- _DATASET CONTENT_
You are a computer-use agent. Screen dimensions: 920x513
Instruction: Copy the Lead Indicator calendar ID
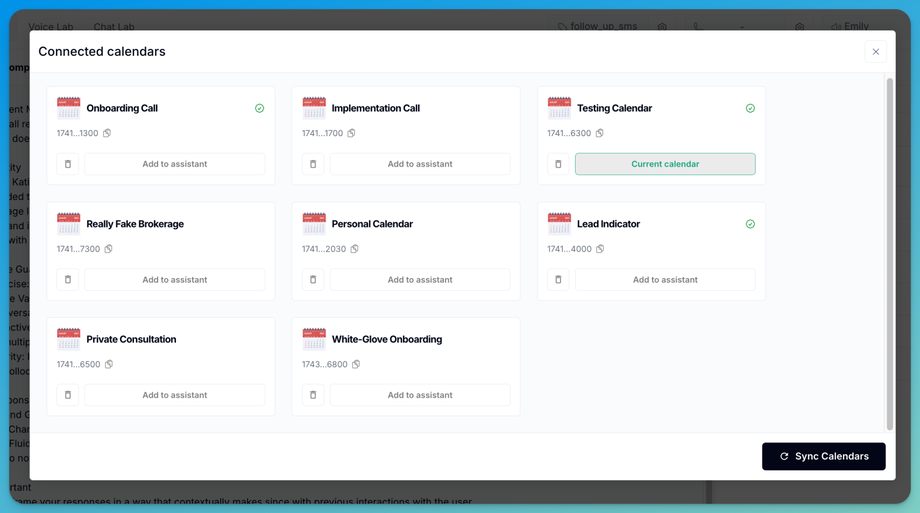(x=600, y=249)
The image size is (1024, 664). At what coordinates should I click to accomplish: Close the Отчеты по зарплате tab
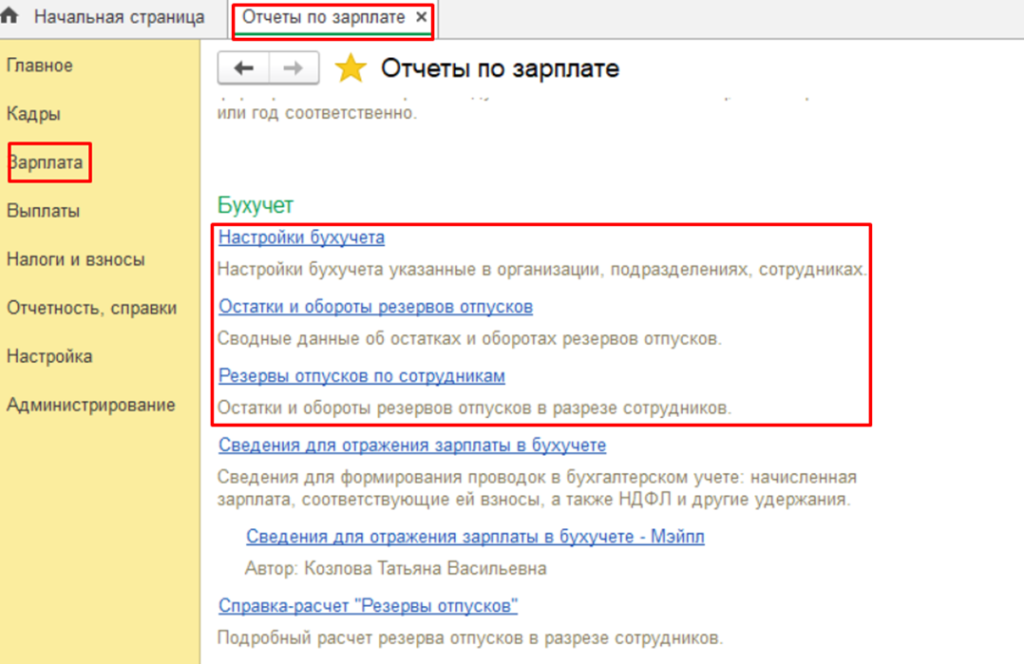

...

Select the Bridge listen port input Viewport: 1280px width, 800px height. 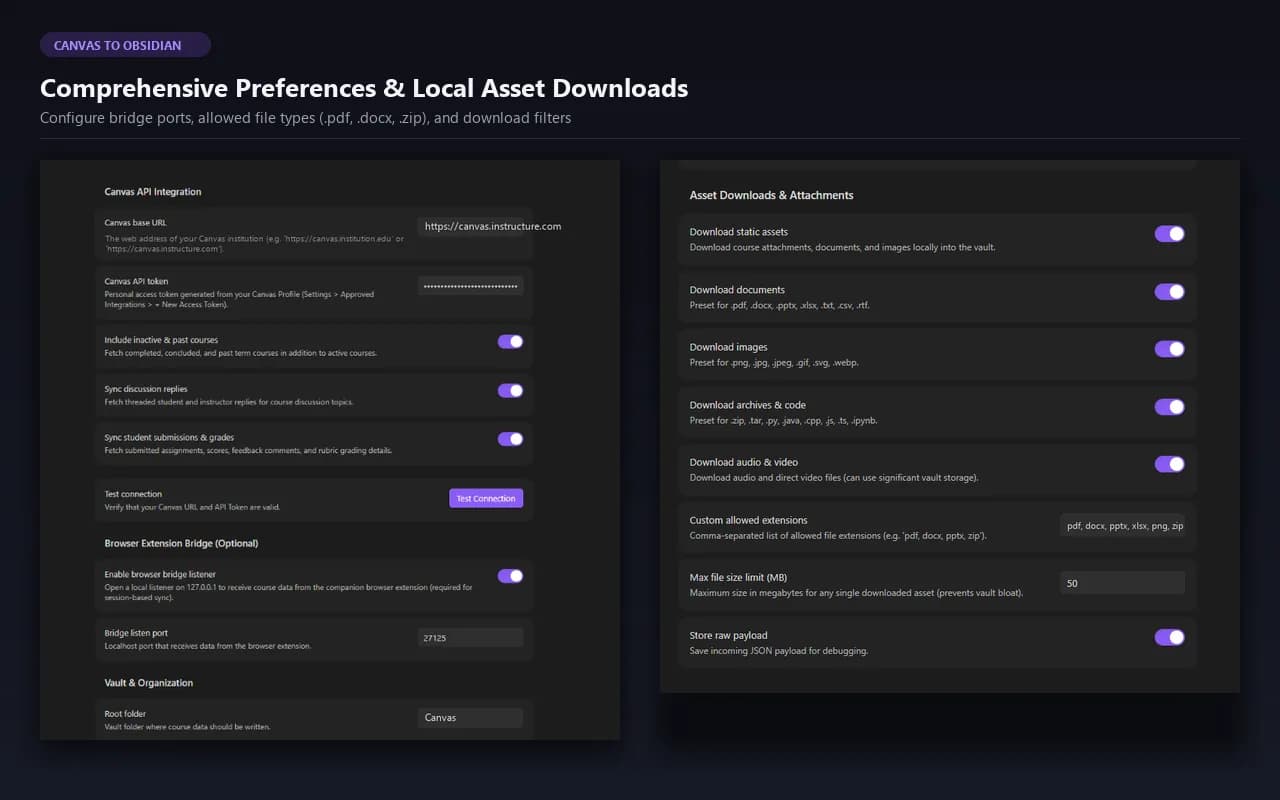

==

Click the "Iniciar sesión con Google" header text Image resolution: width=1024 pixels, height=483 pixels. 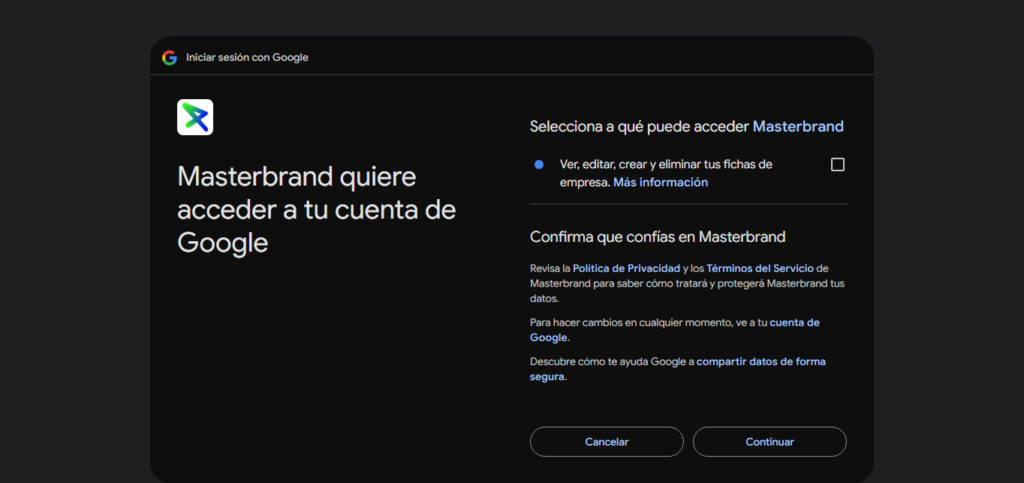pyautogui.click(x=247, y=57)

- _WORK INSTRUCTION_
Retype, exactly and with no pictures, everything above from the line with "Instruction: Copy the" down to the line with "The image size", both included.

- _SOLUTION TO THE EXERCISE_
Instruction: Copy the Lead Indicator calendar ID
(x=600, y=249)
The image size is (1024, 664). At what coordinates should I click to accomplish: Close the Отчеты по зарплате tab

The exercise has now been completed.